Top 7 US technologies China, other nations want to steal
Between late 2008 and early 2009, David Yen Lee, a chemist with Valspar Corp., used his company's computer network to download 160 secret formulas for coatings and paints onto portable storage devices, according to a new report by the US Office of the National Counter Intelligence Director. Mr. Lee had planned to join a Chinese paint company in Shanghai and take the formulas (worth $20 million) with him. Instead, he was caught and is now serving 15 months in prison for theft of trade secrets. China, Russia and other nations are anxious to get – or steal – many proprietary US technologies. Here are seven at the top of their wish lists, the report says:
Paul Santeler, vice president and general manager of Hewlett-Packard's hyperscale business, looks over the Project Moonshot prototype server in Palo Alto, Calif., earlier this month. The device allows the sharing of storage, networking, management, power, and cooling across thousands of servers, a technology that many foreign nations would like to possess. (Robert Galbraith/Reuters)

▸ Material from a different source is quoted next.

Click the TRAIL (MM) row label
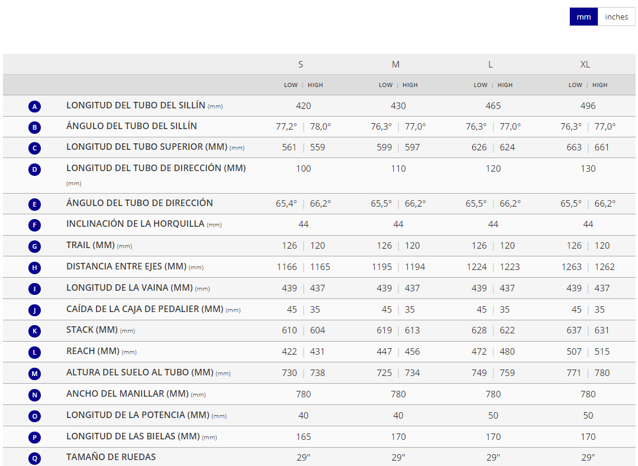This screenshot has width=638, height=466. (x=91, y=245)
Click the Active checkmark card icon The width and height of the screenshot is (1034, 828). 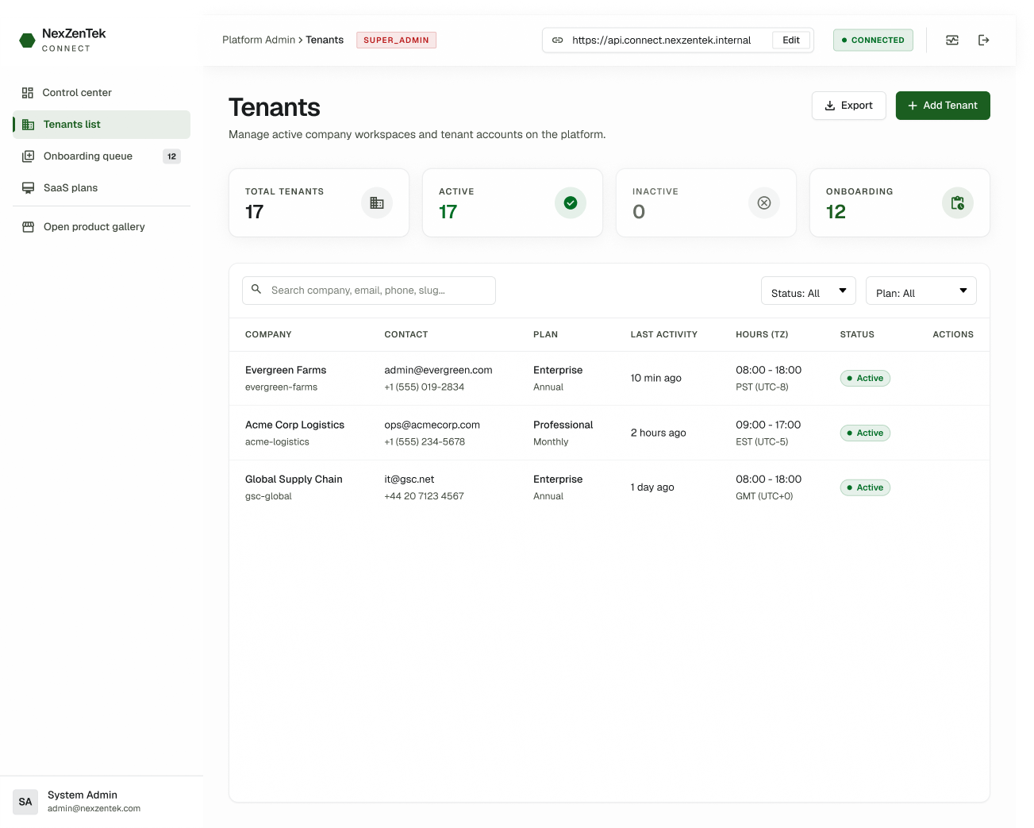click(571, 203)
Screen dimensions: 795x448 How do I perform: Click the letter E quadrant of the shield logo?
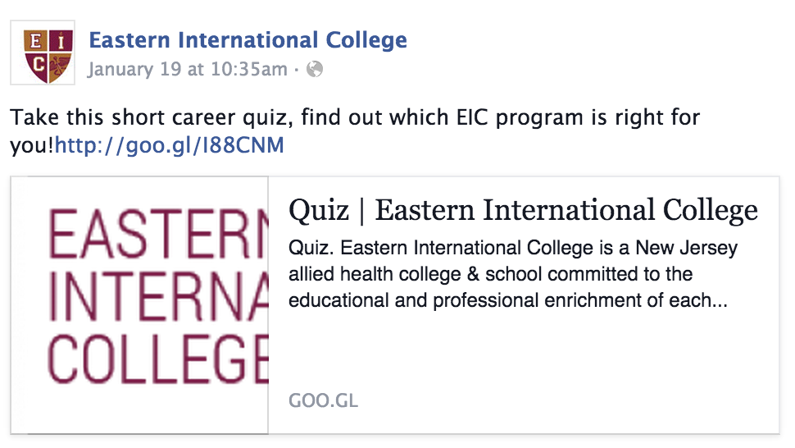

1. Information and communications technology
ICT is "likely to remain one of the highest priorities of foreign collectors," says the new Counter Intelligence Director's report. This includes computerization of manufacturing and other tools for maintaining "connectedness." ICT forms the "backbone of nearly every other technology used in both civilian and military applications," the report says. China's Project 863, for example, is a clandestine program of gathering up data on “key technologies for the construction of China’s information infrastructure.”